On weekends when it isn't raining a few of the locals can still be seen in beach chairs reading a book beside the bay, or sprawled on blankets listening to music or ball games on the radio.
Clouds with rounded shapes and pleated billows drift lazily above them like stuffed animals drifting across the bright blue sky.
And the Labrador and Chesapeake Bay retrievers are so invigorated by the cool weather they exhaust their owners who turn away from the bay, shaking their heads after tossing a ball or stick for the 100th time. Their dogs are still barking behind them, begging for just one more water-splashing fetch.
Winter has not yet snatched the leaves of trees from our neighborhood but the leaves are slowly turning as the October sun pierces the foliage with golden sword thrusts.
There are a few persimmon trees in our neighborhood so that if you crossed some back yards on a cool night when the wind is blowing in the right direction you can sniff the sweet, soft aroma of persimmon bread baking.
I read in the newspaper that a woman in Virginia Beach makes earrings from the caps on persimmons and sells them to folks. That would have pleased Pete Ivy.
Pete - until his death a few years ago - published a persimmon report that was well received in the mid-Atlantic states. He was news director for The University of North Carolina at Chapel Hill for many years but enjoyed his persimmon reports far more than the news ones.
And it showed. Pete wrote about a small Episcopal Church in eastern North Carolina whose rector was horrified to find - on a Sunday morning - that he had no wine for the communion service.
Pete said the minister decided to improvise and substituted a green persimmon beer for the wine. He reported that the congregation became so puckered up it had to whistle the doxology!
This is the time of year when most of us in a quandary - P.J. O'Rourke once described a ``quandary'' as the perfect name for a Korean subcompact car - over what to wear for early morning beach walks.
An old pair of shorts and a T-shirt seem about right most mornings, but then if a cloud passes over blocking the sunlight or the wind picks up over Chesapeake Bay you get goose bumps.
Mabel, my cocker spaniel, loves the October beach. She's buff-colored and her coat so closely matches the hue of a sandy beach in early morning that she seems to be a piece of it romping about.
She likes the bay best when it's so windy clumps of foam like meringue are blown onto the beach and her long ears flap crazily in the gusts.
These days we often hear a racket when we walk that scares Mabel out of her wits. A second span on the Chesapeake Bay bridge-tunnel is now under construction. And whumps of a pile driver pounding metal tubes into the sand can be heard for half a mile.
My cocker hates that noise - which from a distance sounds like a menacing giant huffing to clearits throat of victims which might have lodged there. Mabel believes several of the victims being disgorged are cocker spaniels.

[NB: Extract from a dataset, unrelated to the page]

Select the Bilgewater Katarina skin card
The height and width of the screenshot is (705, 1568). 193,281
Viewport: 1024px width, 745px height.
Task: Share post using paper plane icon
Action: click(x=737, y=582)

She stops dead in her tracks when she hears it, opens her mouth in terrified astonishment, and heads straight for home.
The evening walks beside the bay are best. On moonless nights when the air is calm, the bridge-tunnel lights resemble a diamond necklace tossed across the still, black water. The retreating tides often leave pools of water on the beach which mirror the flaming red sunsets.